July 16, 2015
Something is happening to our girl. She is imploding and combusting and flailing and wandering; her circumstances are confusing and frustrating and she’s dressing to match; her life is the tide, sometimes low and calm, sometimes high and mighty, but moving ceaselessly, relentlessly, and recently the moon is always new or always full or always rising or setting or whatever it is that makes the tide be high, and I don’t even know for sure because I got so bored trying to research it and find an answer, because it doesn’t matter anyway because this isn’t about the moon at all, it’s about our girl and the fact that she is all crazy all the time these days. She is the tide and we are the beach, and instead of resting on us she is crashing into us over and over again, and she’ll retreat for a minute or an hour and then back she comes crashing at us again, and there’s no sense to it and no peace to be found, only wild crashing.
Last summer we took her to the ocean, and she boogie-boarded and body-surfed and laughed and screamed into the waves as they pummeled her. She reveled in the thundering water that seemed to be an outward expression of the turbulence she felt within. Water has always been a joy to her, from the ocean to handstands in the pool to relaxing in a bath, she connects with it, and for awhile I would have compared her spirit to quieter waters, but the thundering waves are back.
She can’t settle, she seems angry and offended though no one has done anything to hurt her, she takes the good things we give her and spits dissatisfaction on them. Some days end and I feel physically exhausted by the emotional marathon she’s taken me through. Being a fair parent is so important to me, and hard though it is I never want her to feel that I am favoring my boys or marginalizing her, but recently I have had to come to their defense on multiple occasions, not because they asked me to but because I am witnessing her relationally beating them down, and she’s doing this with her friends too. She doesn’t accuse the boys of bullying, but she cries foul at any sign that another child might be acting like a bully–our modern ‘b’ word, THE ‘b’ word, as though bullies haven’t existed since the dawn of time, and as though children haven’t always been hard on each other–like how we had a haboob several years ago and even though we’ve always and forever had dust storms now everyone calls every dust storm a haboob, but they’re not, they’re just dust storms, and most kids aren’t bullies they’re just kids, and be careful what you call a haboob and who you call a bully because words only matter when they have meaning and the more you use them the less they mean–yet for all her attentiveness to the possible presence of bullies she doesn’t see that of all the children I know, the closest one to actually BEING a bully is her. (I feel I should mention that I really hate it when kids are mean to each other. I’m not in any way implying that I think it’s okay to just shrug it off when kids are unkind. I’m only saying that thanks to public service announcements, pep rallies and the Disney channel, we’ve got a bunch of little bully-hunting vigilantes out there. There is a big difference between a kid who can be mean and snappish sometimes and one who systematically preys on weaker or socially outcast kids. When children are quick to accuse others of being bullies, it puts hurtful labels on kids who don’t deserve it and undermines the significance of the word in situations where it actually applies.)

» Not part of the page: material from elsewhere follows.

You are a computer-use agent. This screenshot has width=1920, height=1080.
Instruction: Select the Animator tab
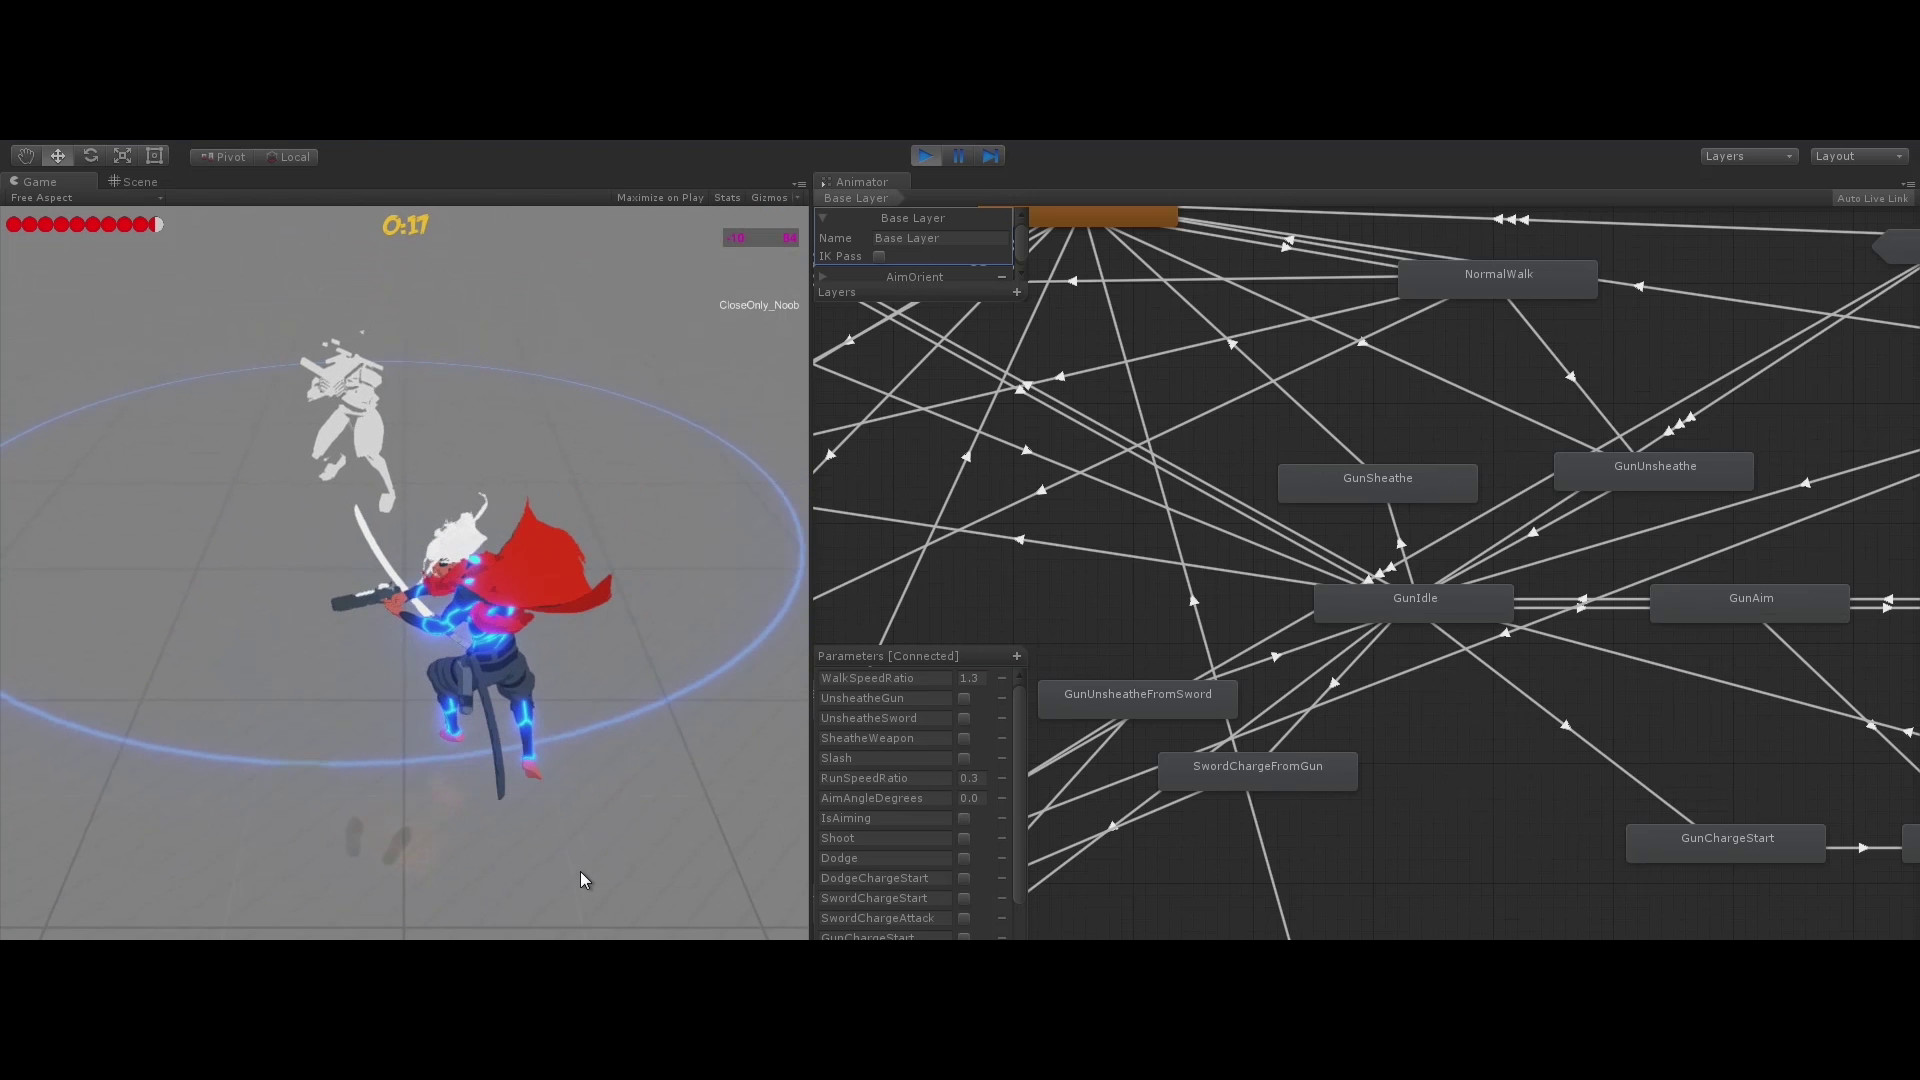point(862,181)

I love our girl, I even like her most of the time. But this SYSTEM. Oh, everyone complains about the system. This system has kept our girl away from her family for more of her life than she’s been with them, and the system is also making movements to send her back to her family, but the system doesn’t want to do it too fast, so she festers. She has a family she doesn’t actually know all that well or feel all that close to, except she sees them just often enough and for long enough that she feels like she OUGHT to know them well and feel close to them, and her family tells her in no uncertain terms that she does indeed love them, that she is in fact desperate to be with them, and she’d better not tell anyone otherwise. So she loves us and she doesn’t want to leave the life she has with us but that makes her feel guilty, and she loves her parents and she does want to be with them again, but their home and our home are on different planets, and she is shuttling back and forth between them and handling it with aplomb, except that it’s not aplomb it’s more like a bomb, and SHE IS EXPLODING.
This is all very dramatic. I typically try not to write in the very middle of a struggle. I suppose tomorrow could dawn full of peace and good cheer. But will tomorrow dawn with her in the bed of her own home, a lifetime of familiar sights around her? Will tomorrow dawn on a child who has not lost the things in life that are most precious, the safety and comfort of a family who unconditionally loves her? Will tomorrow take away years of neglect and uncertainty? At best, the tide will be low tomorrow. But the clock is ticking, and ultimately we can’t do anything to keep the tide at bay. All we can be is a safe place for the waves to crash.